Deutsche Bank reported a fall in revenues at its investment banking unit on Wednesday, but still managed to beat expectations and post its fifth consecutive quarter of profit.
The bank reported a net income of 194 million euros ($225 million) for the three months to September. Analysts had estimated a net income of 135 million euros for the third quarter, according to data from Refinitiv. It's the bank's longest streak of quarterly profit since 2012, according to Reuters.
The investment banking unit was again under the spotlight with profit before tax down from a year ago. Deutsche Bank said fixed income and currency trading saw net revenue drop by 12% year-on-year as markets showed less volatility.

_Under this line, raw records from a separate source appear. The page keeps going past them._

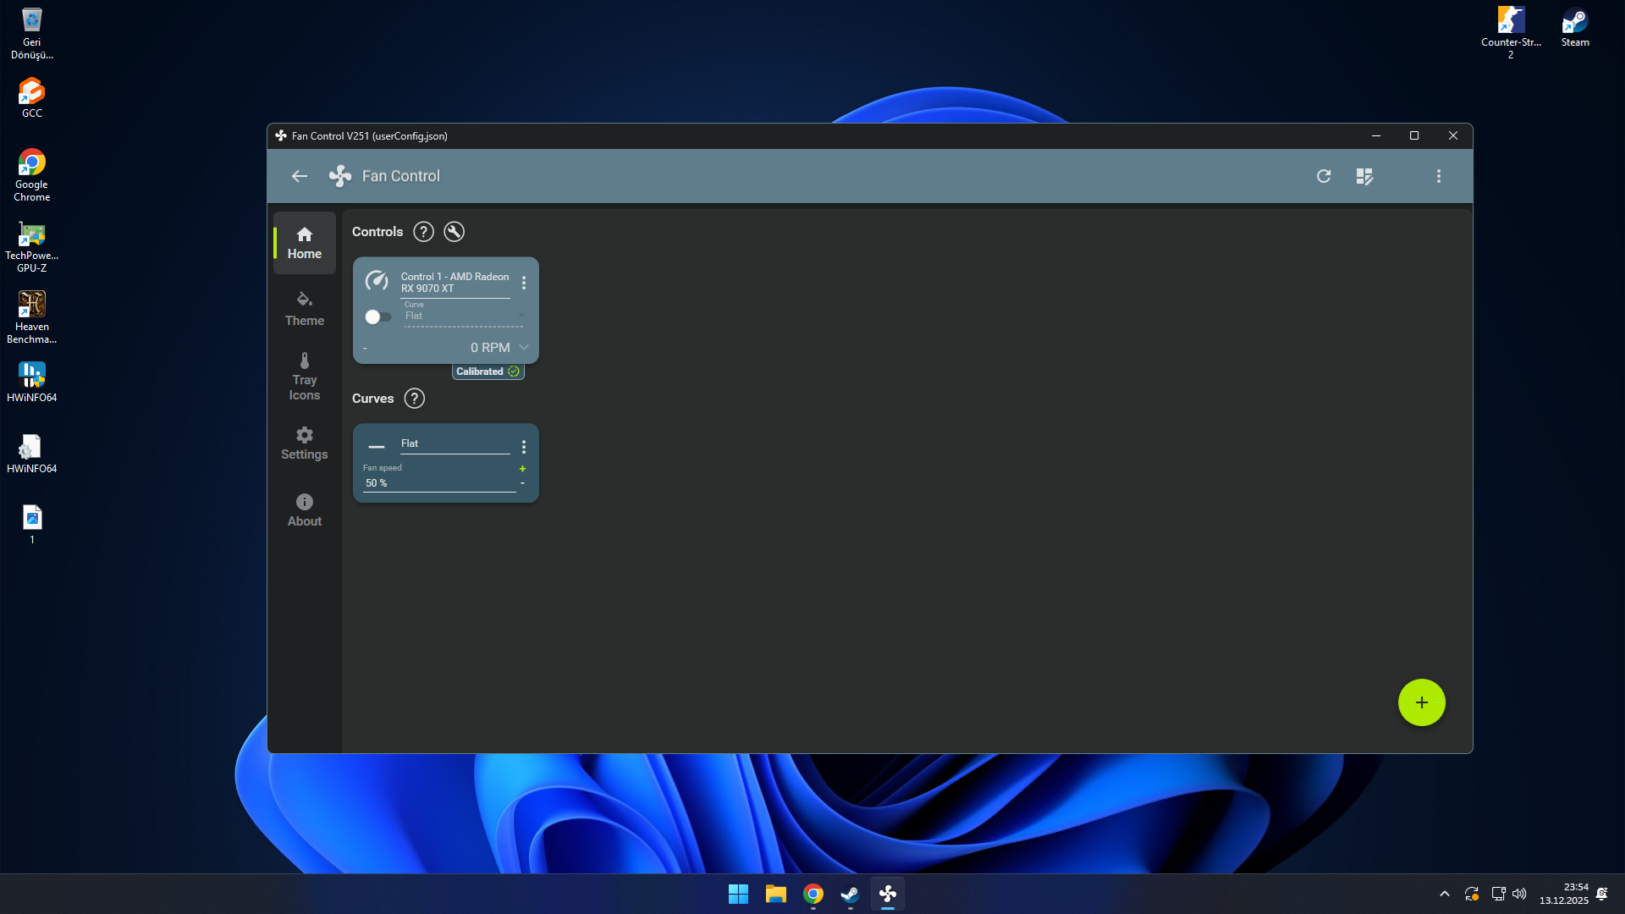Screen dimensions: 1625x914
Task: Click the back arrow in the header
Action: pos(300,176)
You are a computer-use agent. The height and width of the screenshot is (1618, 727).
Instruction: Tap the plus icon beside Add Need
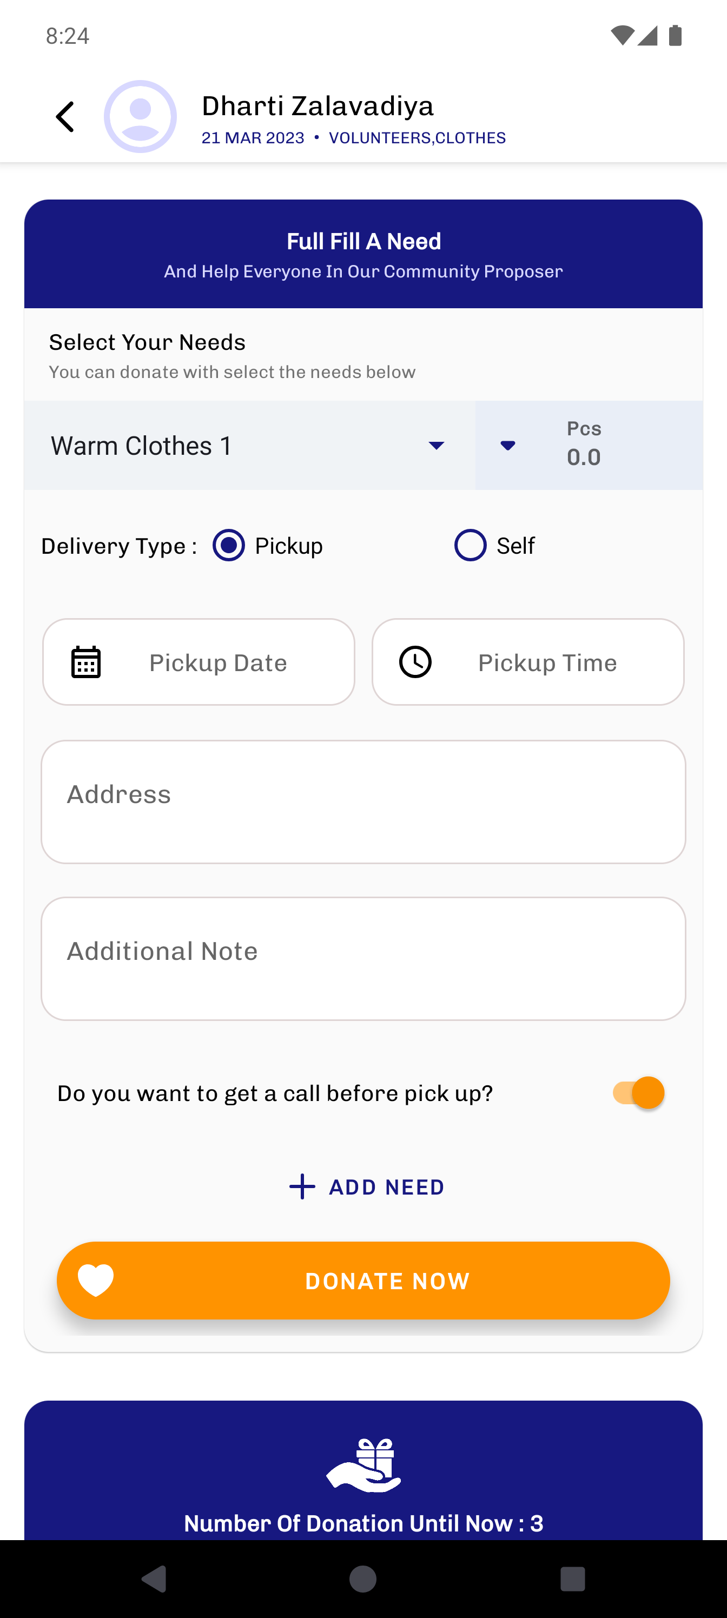coord(302,1186)
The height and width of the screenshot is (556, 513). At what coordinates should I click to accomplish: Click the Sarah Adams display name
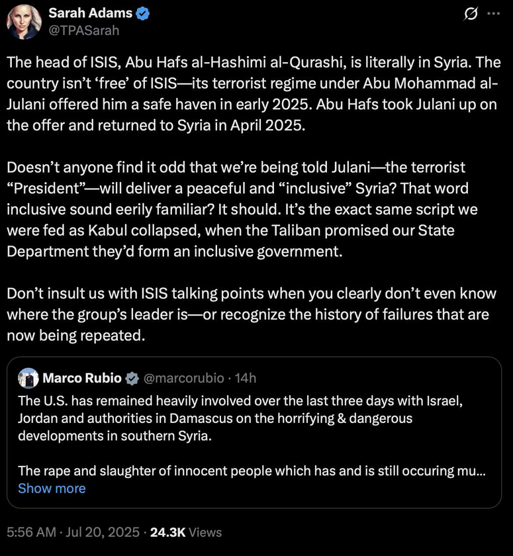pyautogui.click(x=91, y=13)
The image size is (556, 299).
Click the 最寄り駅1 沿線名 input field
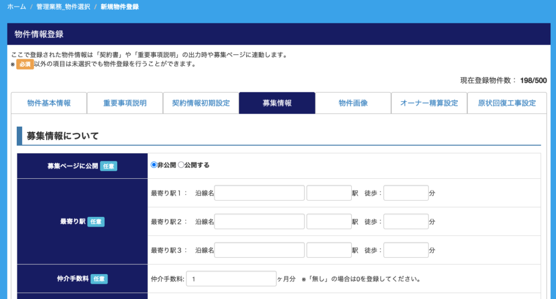pyautogui.click(x=259, y=193)
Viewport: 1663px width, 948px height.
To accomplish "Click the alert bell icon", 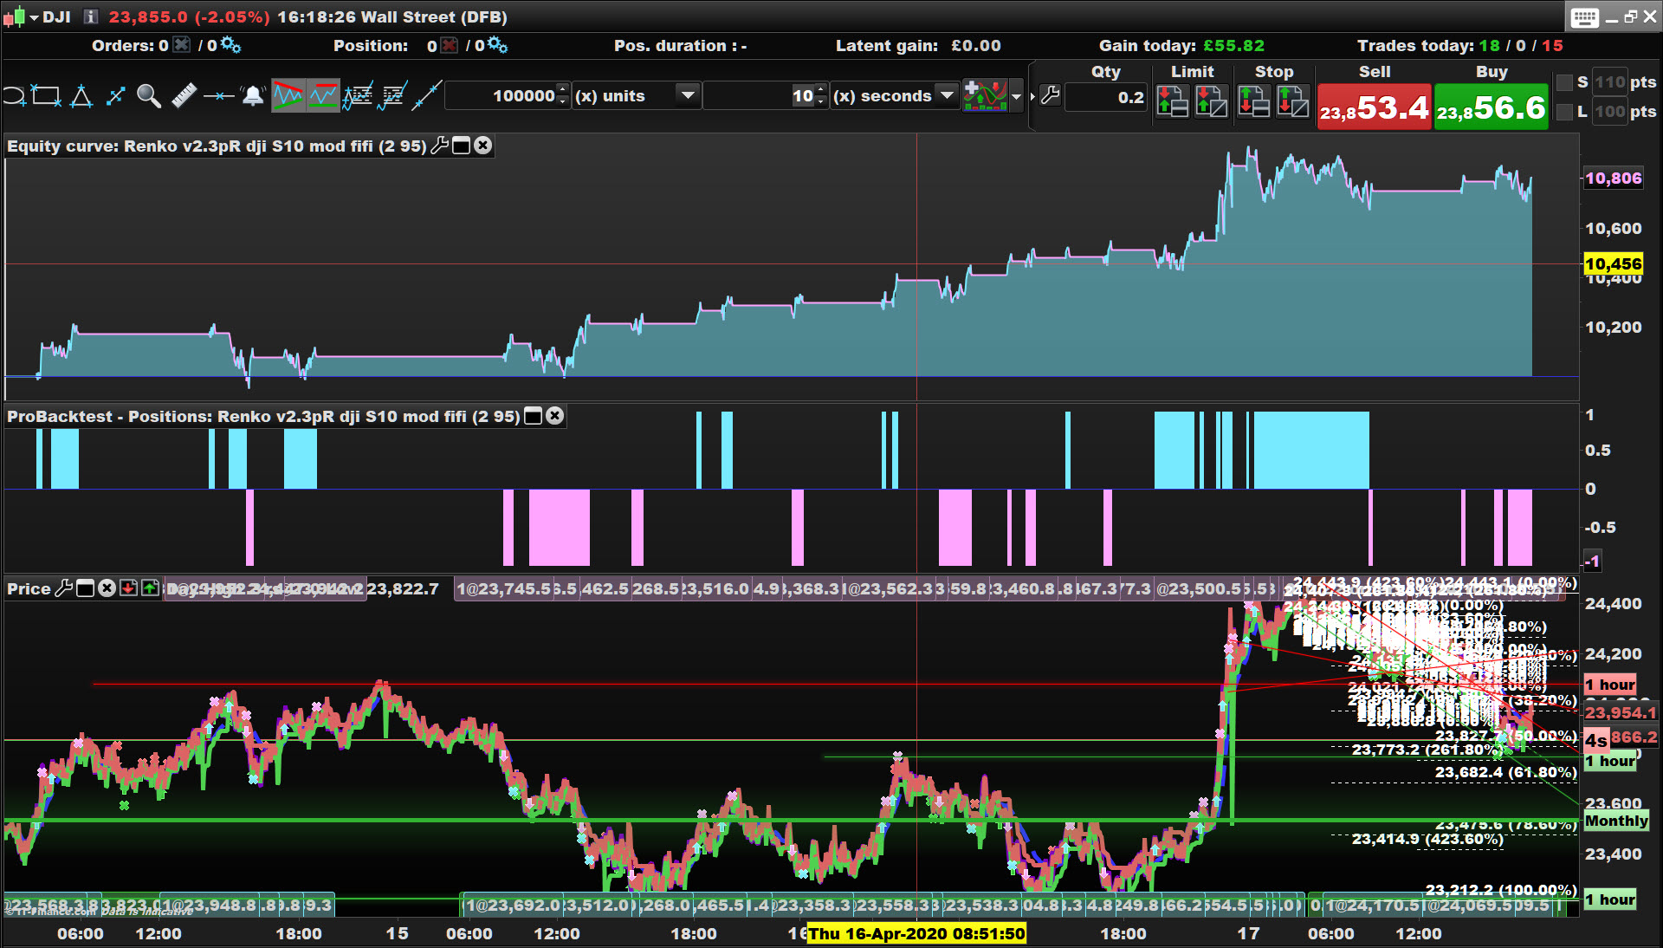I will pyautogui.click(x=252, y=95).
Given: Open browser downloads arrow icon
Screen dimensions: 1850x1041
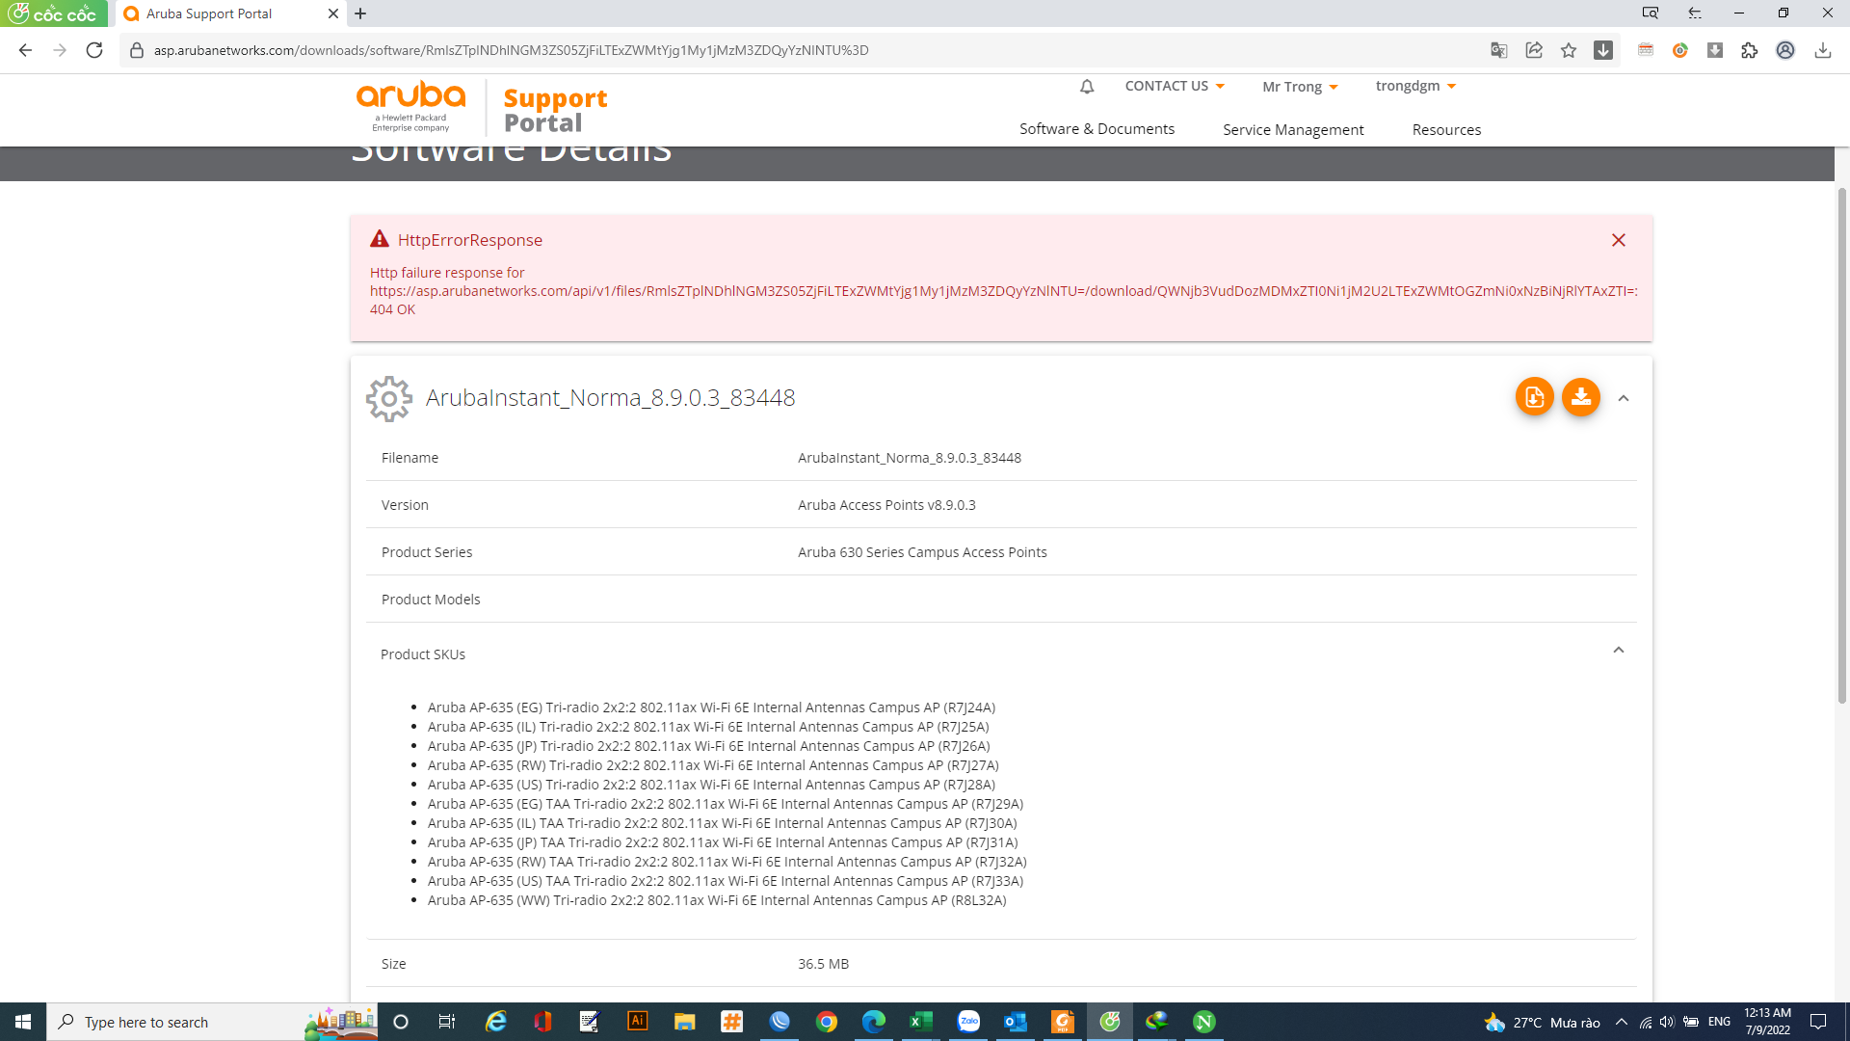Looking at the screenshot, I should point(1603,50).
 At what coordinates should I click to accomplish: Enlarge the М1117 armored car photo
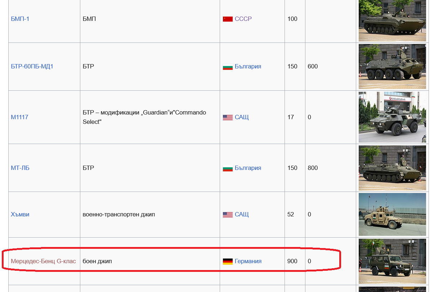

"Revenues at the group level were up by 2%, in the investment bank they were down 6%. But again, it is a very strong third quarter," James von Moltke, chief financial officer at Deutsche Bank, told CNBC's Annette Weisbach.
Going forward, Deutsche Bank believes that a different interest rate environment, digitization and other factors will keep supporting its business. "[There are] lots of things going on that should benefit our business model over the next decade," von Moltke added.
Other highlights for this quarter:
- Provision for credit losses stood at 37 million euros, down from 53 million euros a year ago.
- Revenues rose to 6 billion euros from 5.9 billion euros a year ago.
- CET 1 ratio, a measure of bank solvency, stood at 13%, down from 13.2% at the end of the previous quarter.
The German lender also reiterated its targets for 2022. Its shares sank 2.7% in early deals Wednesday but are higher by about 32% year-to-date. It had smashed estimates for the second quarter despite another slide in trading revenues.
One of the main issues for market players at this point is whether higher consumer prices are here to stay.
Central banks have thus far argued that price pressures are temporary, but many disagree with them.
"It will be more than transitory," von Moltke told CNBC. "There's good reasons to think it normalizes over time as some of these particular disruptions flow through the system."
"But we are seeing, again, the corporate clients are telling us that they see more persistence in the inflationary pressures in their businesses than we would have liked to have seen," he added.